Market volatility is continuing as investors try to sort out what they think are proper valuations for stocks amid the threat the coronavirus poses to the global economy and corporate profits. But it’s a moving target as cases of COVID-19, the disease caused by the virus, continue to spread abroad and within the United States, where California declared a state of emergency.

This morning’s activity seems to be focused on the International Monetary Fund’s announcement that it thinks global growth this year will be below last year’s 2.9% and the International Air Transport Association’s prediction that global airlines could lose $113 billion if the outbreak continues to spread. Meanwhile, Apple (NASDAQ:AAPL) has joined other high-profile companies in canceling its plans to attend the South by Southwest music and tech festival.
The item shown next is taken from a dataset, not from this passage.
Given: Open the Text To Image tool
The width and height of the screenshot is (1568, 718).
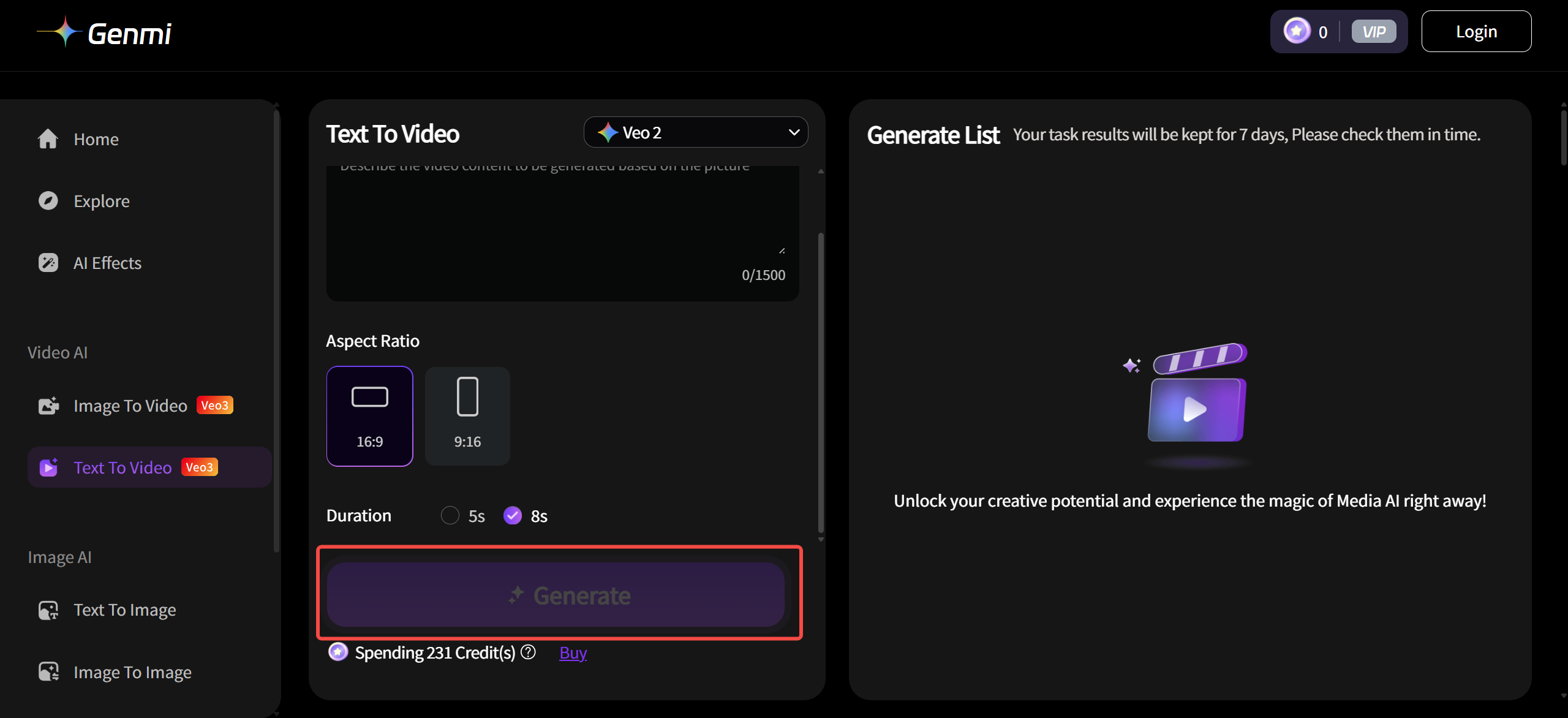Looking at the screenshot, I should click(x=124, y=610).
As a sign of the unease among market participants, oil prices turned negative this morning despite a reported provisional OPEC agreement to cut production if Russia agrees. The downturn in prices seemed to reflect the general risk-off sentiment in the market, as demand for the safe havens of gold and U.S. government debt was higher. The yield on the 10-year Treasury had once again sunk below the 1% mark, and Wall Street’s main fear gauge, the Cboe Volatility Index (VIX) was up around 37.

All this doesn’t mean people should panic. Rather, traders might want to consider sensible precautions like tweaking order strategy measures—such as by widening out stop orders amid the volatility, and trading in smaller batches of shares.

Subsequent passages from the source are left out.